8. On the other hand, the learned counsel for the assessee has strongly relied on the orders of the learned Commissioner (Appeals). He relied on the facts that the object of the company included the object of granting loans and advances and the fact that the RBI registered the assessee as NBFC. He drew our attention to the press release issued by the RBI to point out that RBI grant such status only when it is satisfied on the basis of income as well as capital employed, that principal business of the company is that of Financial Institution as defined in section 45(1) of the RBI Act. It was also stated by him the facts and figures given by the assessing officer are factually incorrect while the facts and figures noted by the learned Commissioner (Appeals) gives the correct picture with reference to the income as well as the capital employed. It was also submitted by him that entries in the balance sheet are not determinative of the nature of business carried on by the assessee. He also drew our attention to the list of companies of which shares were purchased and sold. Considering, the voluminous purchases and sales, it was pleaded by him that the assessee was carrying on the business of purchase and sale of shares and no adverse inference can be drawn merely because the shares were shown under the head "Investment". Hence, the provision of section 74 of the Act could not be applied. Finally, it was concluded by him that the assessee's case fell within the exception provided in the Explanation to section 73 of the Act.

### Objective 1:
In the tax appeal passage, what did the assessee's counsel say about entries in the balance sheet?
### Objective 2:
Continue the tax appeal passage from its final sentence.

### Raw data:
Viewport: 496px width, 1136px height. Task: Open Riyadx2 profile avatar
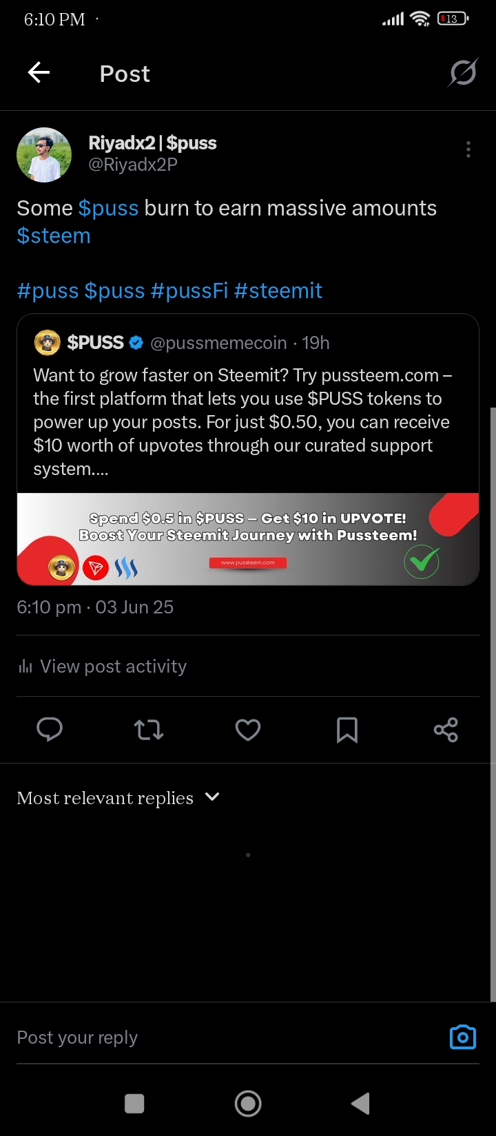pos(44,155)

### Exercise answer 1:
He submitted that they are not determinative of the nature of business carried on by the assessee.

### Exercise answer 2:
9. At the end of hearing, we directed the learned counsel for the assessee to furnish the copies of balance sheets for all the years along with complete details of schedules and audited report as well as the complete details of purchase and sales of shares for all the years. In response to the said direction, the learned counsel for the assessee has filed the details in the additional paper book numbering pages 53 to 184.

10. Rival submissions of both the parties have been considered carefully in the light of the material placed before us. The first question to be considered is, whether purchase of shares by the assessee was by way of "Investments" or by way of "Stock-in-Trade". It is the settled legal position that the entries in the books of account or the manner in which the accounts are prepared are not determinative of the nature of transactions carried on by the assessee. The question whether the shares were purchased as an "Investor" or as a "Trader" can be answered on the basis of facts and circumstances of each case. The only ground on which the assessing officer held that the shares were purchased as an "Investor", was that the assessee had shown in the balance sheet under the head "Investment". This ground is not tenable in view of the settled legal position. We have examined the details filed by the assessee appearing at pages 129 to 135 in the paper book. The perusal of the same shows that the assessee had been purchasing shares from time to time in respect of various companies and the duration of holding the shares was for a short period. Sometimes, these were purchased and sold in the same year. While in other cases, the gap was 1 and 1/2 years. Considering the frequency and volume of the transactions as well as period of holding of the shares, we are of the view that the assessee was engaged in the business of purchase and sale of shares and, therefore, the assessing officer was not justified in holding that the loss arising on the sale of shares was capital loss. Consequently, the provision of section 74 of the Act could not be invoked and, therefore, in our opinion, the learned Commissioner (Appeals) had rightly vacated such findings of the assessing officer.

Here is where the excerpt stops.